My mother and I arrived at the venerated incense shop Yamadamatsu just before our appointment at 10:30 on a hot and muggy, typical summer day in Kyoto. We were lead through the store, through a courtyard to a tea room like structure. We entered and was relieved that it was air conditioned. We waited for a few minutes and a young woman with a tray with some incense burners arrived. She gave us a quick and very basic lesson in kodo, and told us that we would be "listening to," not smelling, three different pieces of wood. They might all be the same or different. Two maybe the same or not. The point was to see who gets it right.
She put the tadon (charcoal) into the censer and covered it by making a cone with the ash. She then pressed the ash neatly and brushed the ash on the rim away with a feathered tool. She put her hand on the censer to test the temperature, then she deliberately poked a hole in the top to the tadon, then placed a ginyo (mica plate) on top. Slowly, she scooped up a tiny piece of wood from the elaborate paper wrapping, and placed it on the ginyo.
I felt like a blue wing swooped me into another dimension. The smell was floral and woody, purple and blue with streaks of white. It was like nothing I'd experienced before. In a single word, it was otherworldly.

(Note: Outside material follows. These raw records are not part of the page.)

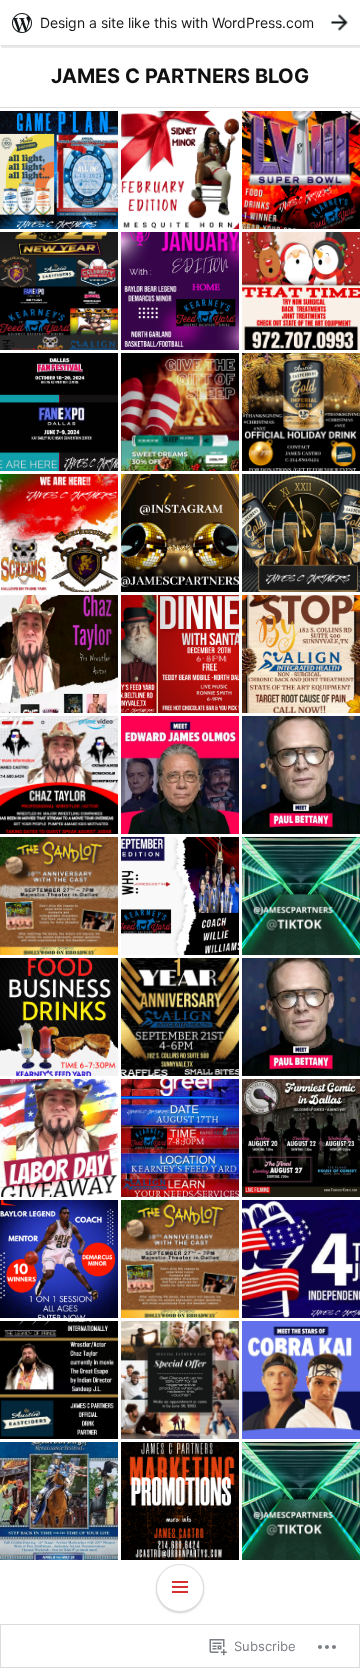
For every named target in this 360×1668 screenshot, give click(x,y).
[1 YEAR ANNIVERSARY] (180, 1017)
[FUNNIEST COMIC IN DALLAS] (301, 1138)
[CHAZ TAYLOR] (59, 775)
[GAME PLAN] (59, 170)
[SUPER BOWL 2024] (301, 170)
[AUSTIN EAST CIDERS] (301, 412)
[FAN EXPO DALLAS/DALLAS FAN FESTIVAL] (59, 412)
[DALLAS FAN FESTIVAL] (180, 775)
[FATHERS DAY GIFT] (180, 1380)
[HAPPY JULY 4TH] (301, 1259)
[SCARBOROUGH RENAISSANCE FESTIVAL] (59, 1501)
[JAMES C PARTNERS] (180, 533)
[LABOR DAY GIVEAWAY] (59, 1138)
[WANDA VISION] (301, 1017)
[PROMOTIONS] (59, 533)
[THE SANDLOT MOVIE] (59, 896)
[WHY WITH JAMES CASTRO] (180, 170)
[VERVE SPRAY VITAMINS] (180, 412)
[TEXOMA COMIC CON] (59, 654)
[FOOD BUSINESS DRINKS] (59, 1017)
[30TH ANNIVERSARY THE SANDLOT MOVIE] (180, 1259)
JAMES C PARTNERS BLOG (180, 76)
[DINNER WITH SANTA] (180, 654)
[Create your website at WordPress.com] (180, 22)
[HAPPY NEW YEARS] (59, 291)
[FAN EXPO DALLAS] (301, 1380)
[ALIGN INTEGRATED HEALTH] (301, 291)
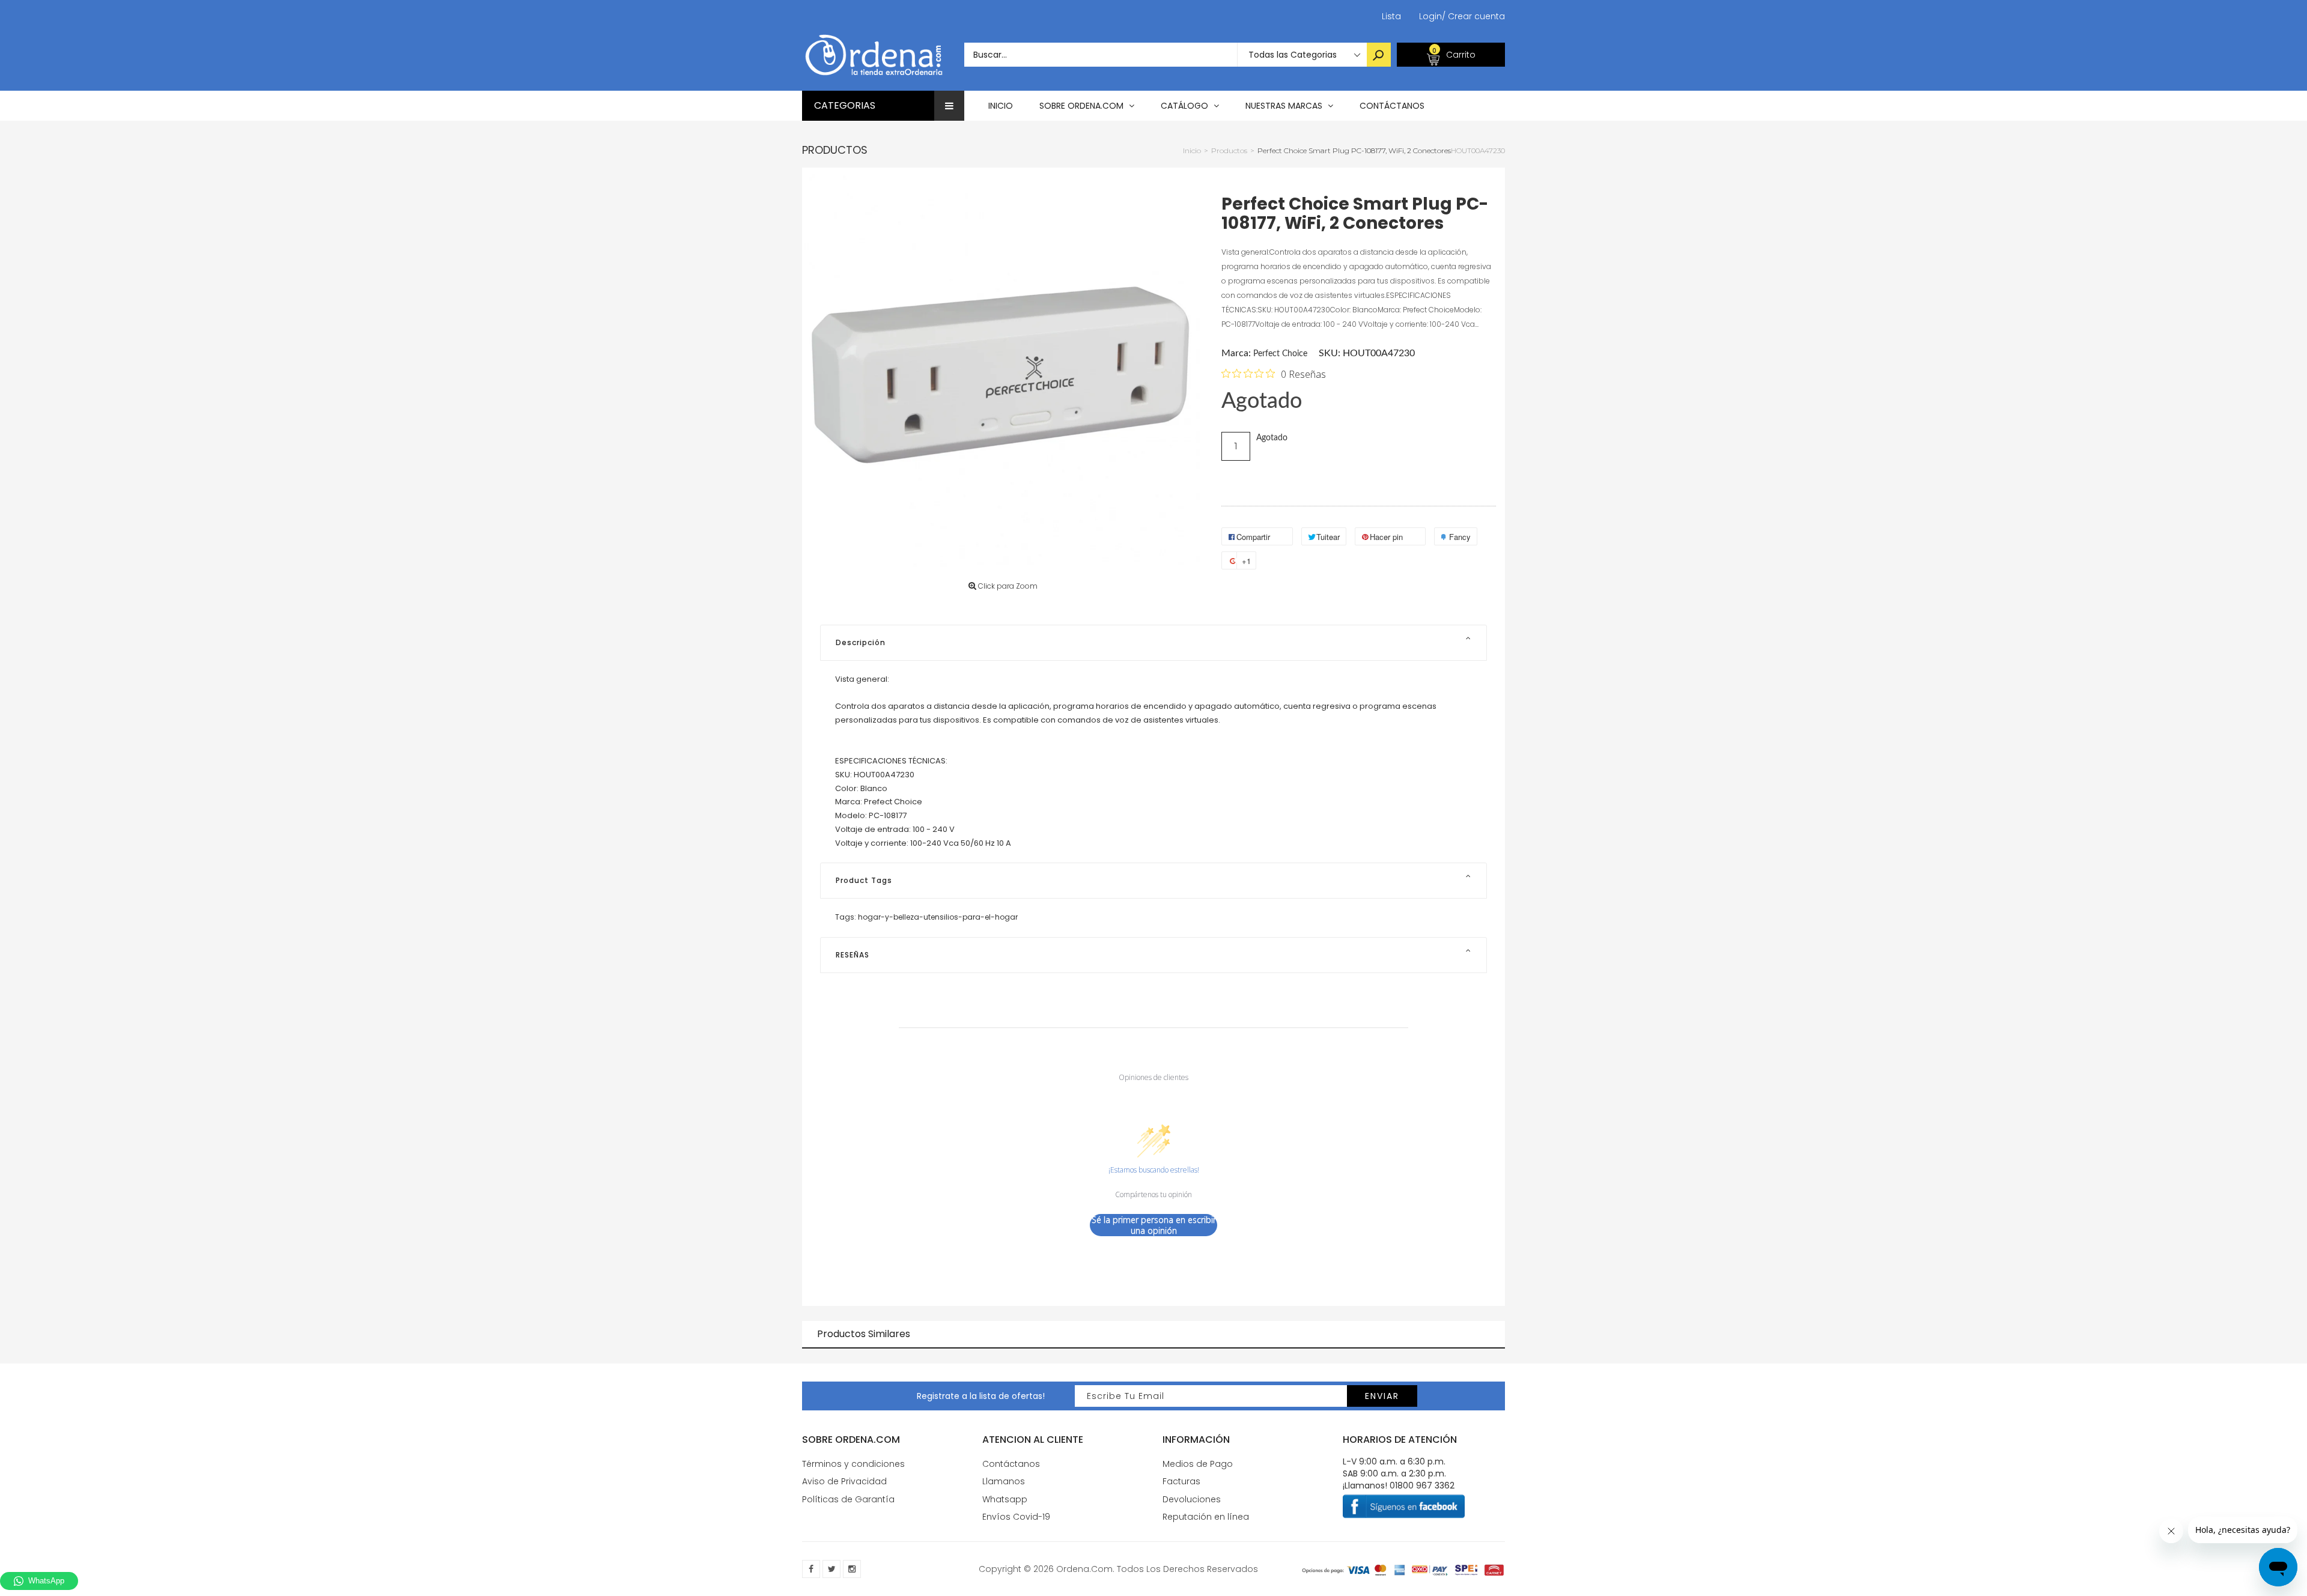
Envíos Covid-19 (1016, 1517)
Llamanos (1003, 1481)
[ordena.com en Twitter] (831, 1569)
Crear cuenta (1473, 16)
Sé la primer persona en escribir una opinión (1154, 1225)
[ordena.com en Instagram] (852, 1569)
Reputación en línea (1206, 1517)
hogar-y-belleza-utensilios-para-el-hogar (938, 917)
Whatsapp (1004, 1499)
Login (1430, 16)
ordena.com (1084, 1569)
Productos (835, 149)
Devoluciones (1192, 1499)
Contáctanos (1011, 1464)
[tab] (1153, 643)
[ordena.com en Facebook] (811, 1569)
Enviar (1382, 1396)
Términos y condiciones (853, 1464)
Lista (1391, 16)
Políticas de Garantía (848, 1499)
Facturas (1181, 1481)
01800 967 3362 (1422, 1485)
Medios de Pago (1198, 1464)
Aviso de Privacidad (844, 1481)
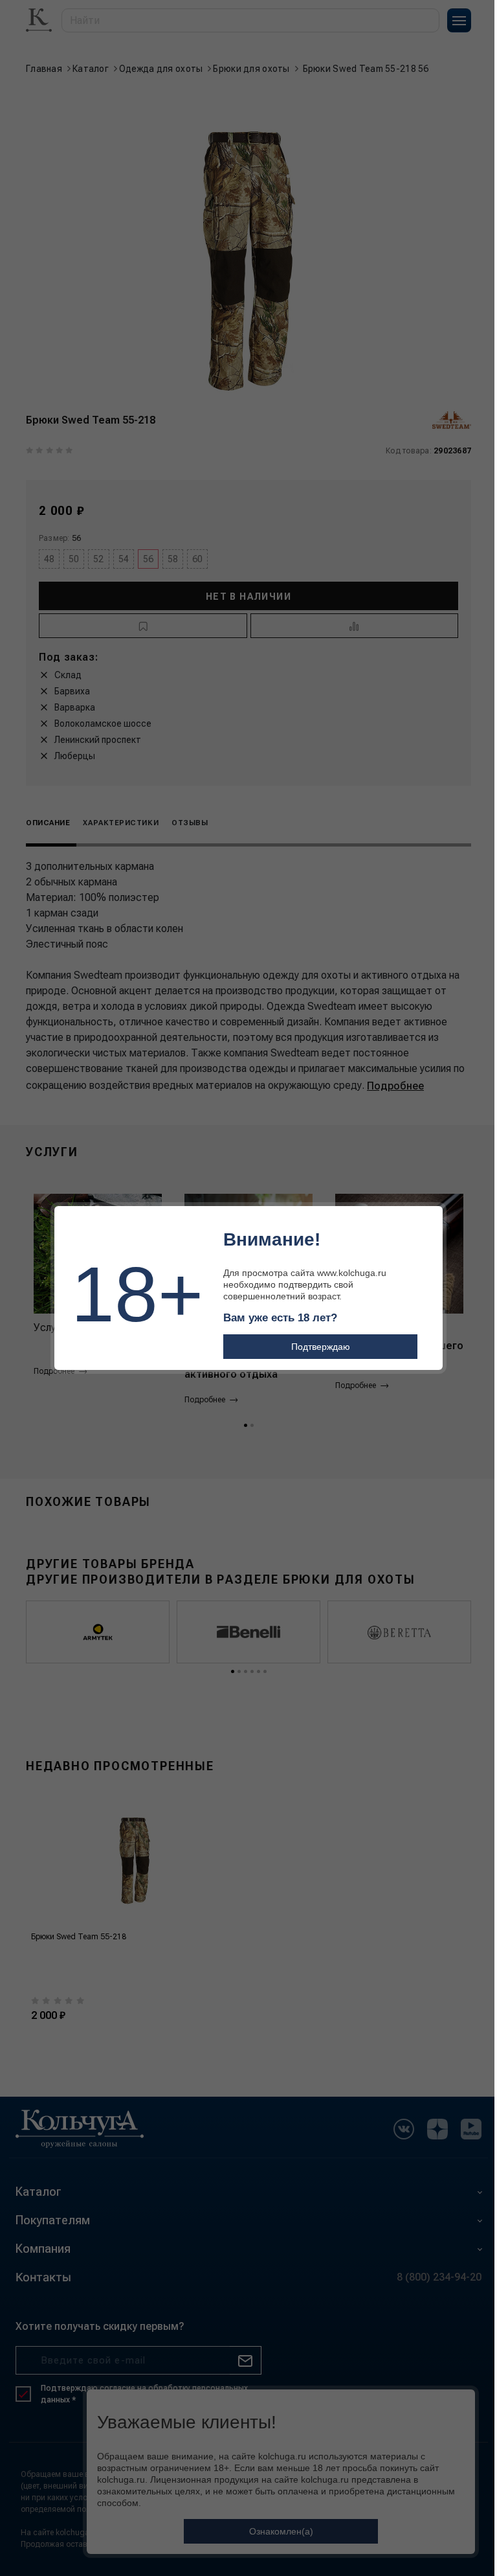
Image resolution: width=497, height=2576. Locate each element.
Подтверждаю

The young woman passed the censer to my mother to listen to, then my mother passed it to me. I put my right hand on top of the censer covering it, making a reverse C shape with my thumb and fingers where I will be putting my nose, and holding the censer with my left hand in the prescribed manner. Both elbows must be out, creating a triangle with your head as you put the censer to your nose. I inhale once, then turn my head to the side to exhale and contemplate the scent. I inhale again, turn head. Once more, I inhale and turn my head to exhale. To my surprise the scent in my hand is much more demure than the powerful scent that was emitted when the wood was first put on the ginyo. I enjoyed the sweet, jasmine-like floralness of the scent that rested on a foundation of grand woods.
The second wood was lit. This was totally different. No drama. Very shy, soft wood. Almost not there. We listened and passed it around. Then came the third one. My first impression was that it was yet another different wood, but I wanted to smell the first one again so much that I looked for similarities. This one didn't have the voluptuousness of the first and was much more shy and demure, but I manged to find the same sweetness I found in the first one. Inhale, exhale, inhale, exhale, inhale, exhale. I decided to mark it the same as the first.